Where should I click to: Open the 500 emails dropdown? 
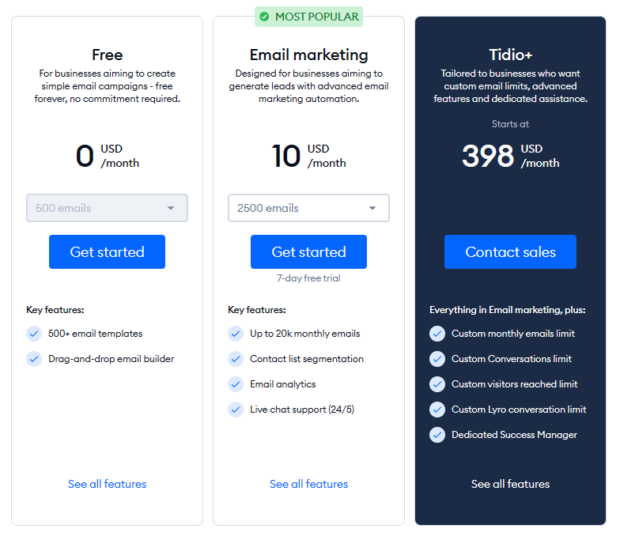107,208
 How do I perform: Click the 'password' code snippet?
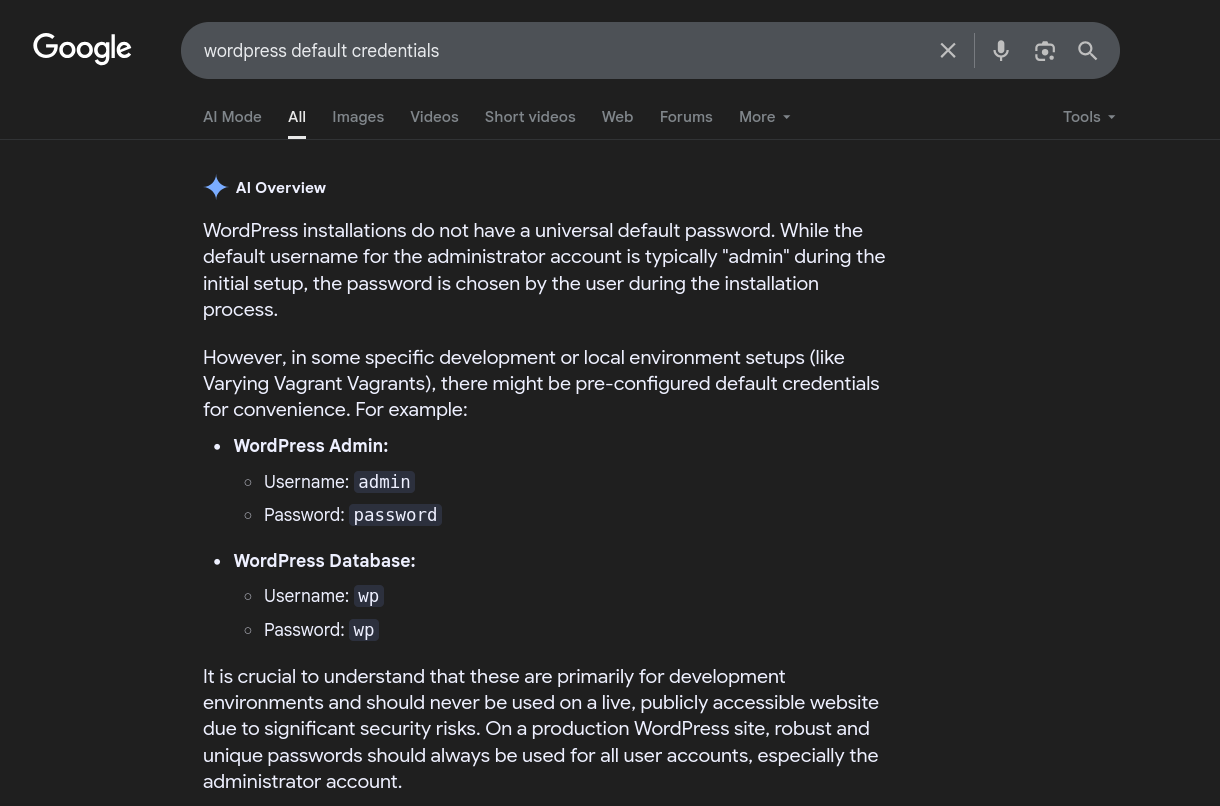395,515
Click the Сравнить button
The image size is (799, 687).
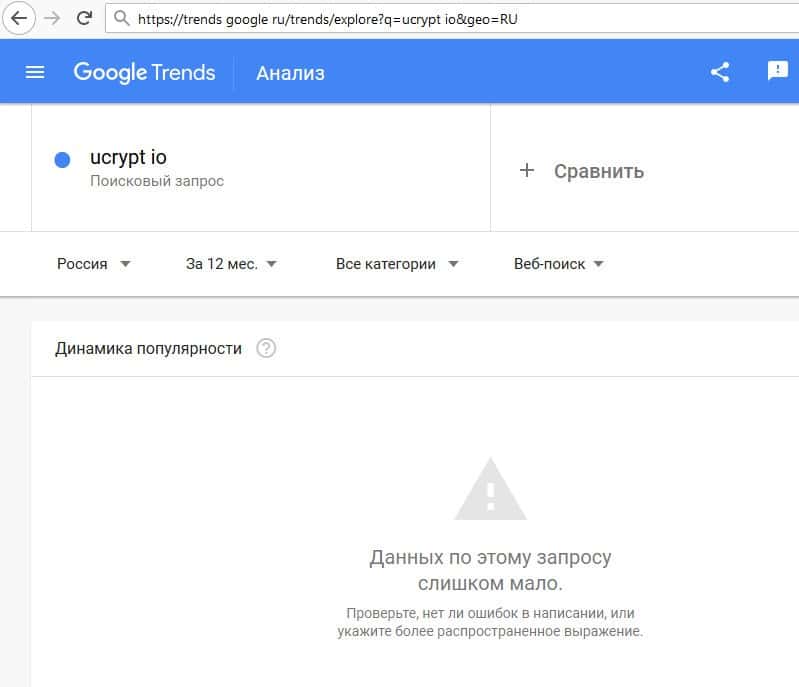pos(598,171)
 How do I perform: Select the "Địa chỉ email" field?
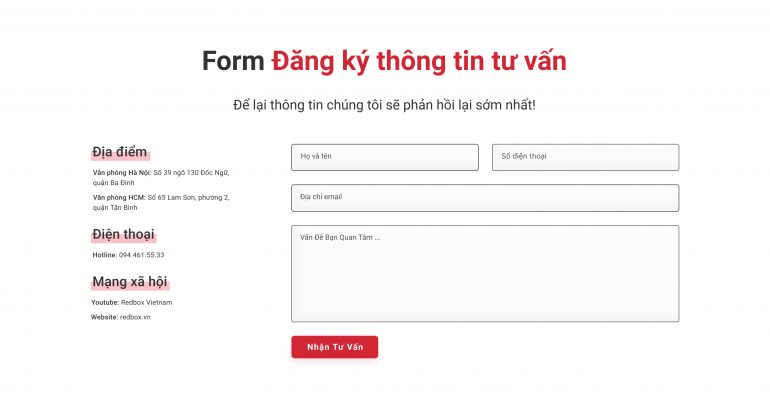coord(485,198)
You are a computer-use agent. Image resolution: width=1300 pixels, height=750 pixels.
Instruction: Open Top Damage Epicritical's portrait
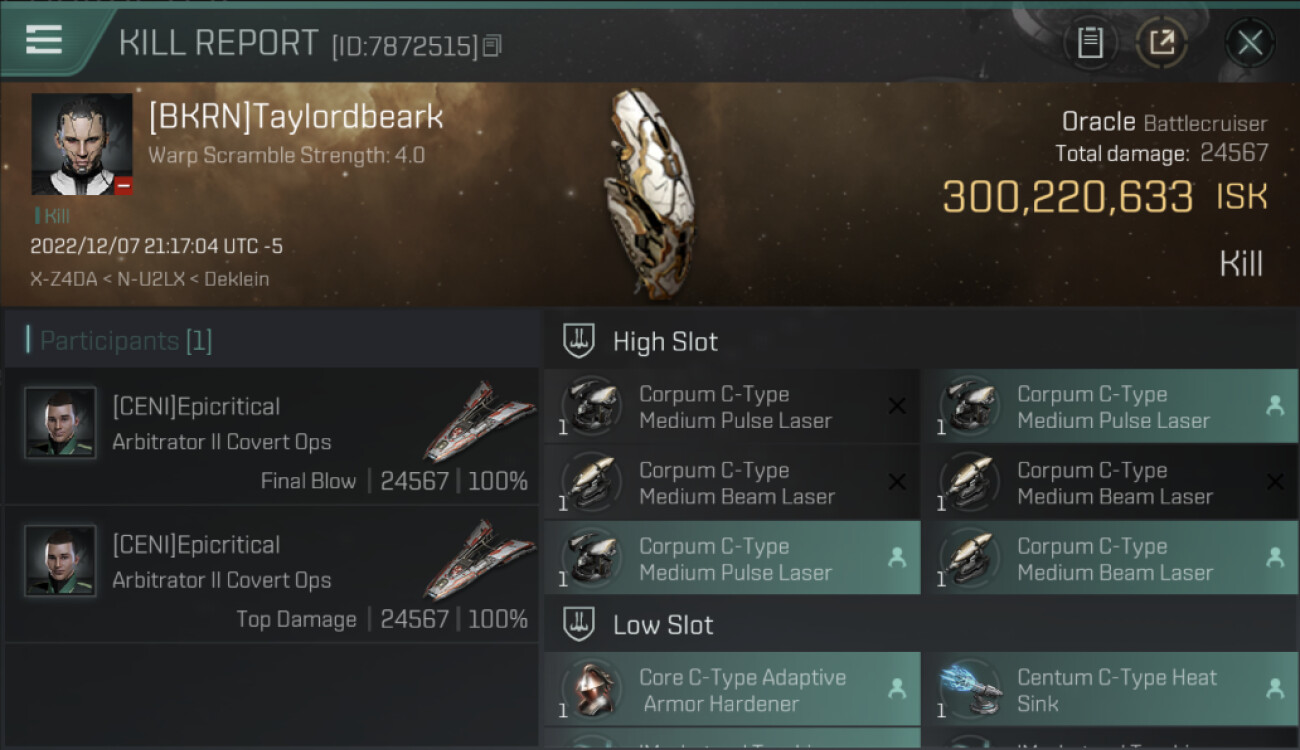tap(61, 561)
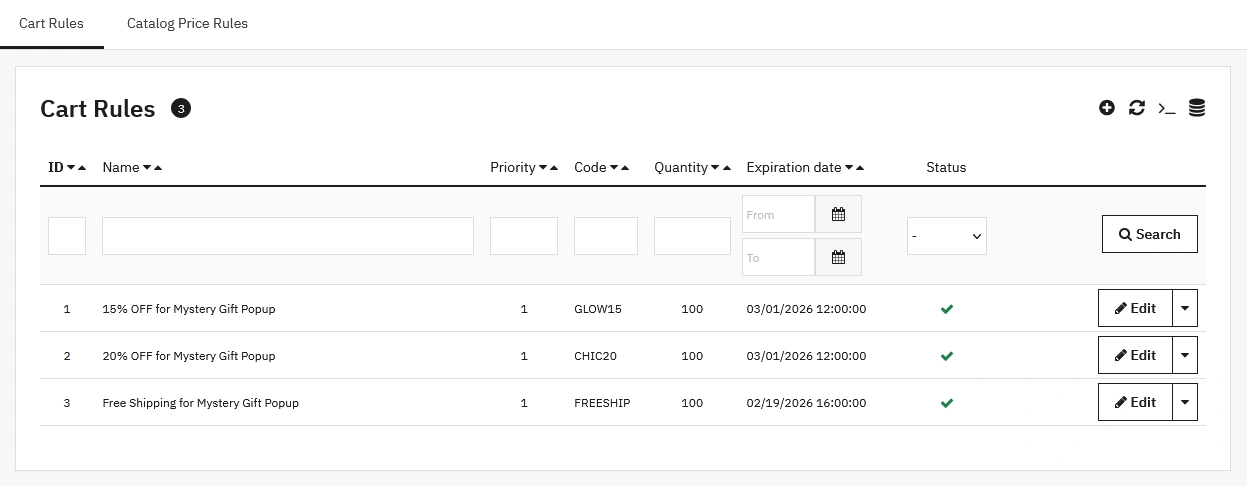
════════════════════
Once the line with "How do I perform: Select" is found, output it and every line after it through the end of the listing, exactly, without pictures.

 How do I perform: Select the "Địa chỉ email" field?
coord(485,198)
You are a computer-use agent. Image resolution: width=1300 pixels, height=750 pixels.
Instruction: Open Top Damage Epicritical's portrait
tap(61, 561)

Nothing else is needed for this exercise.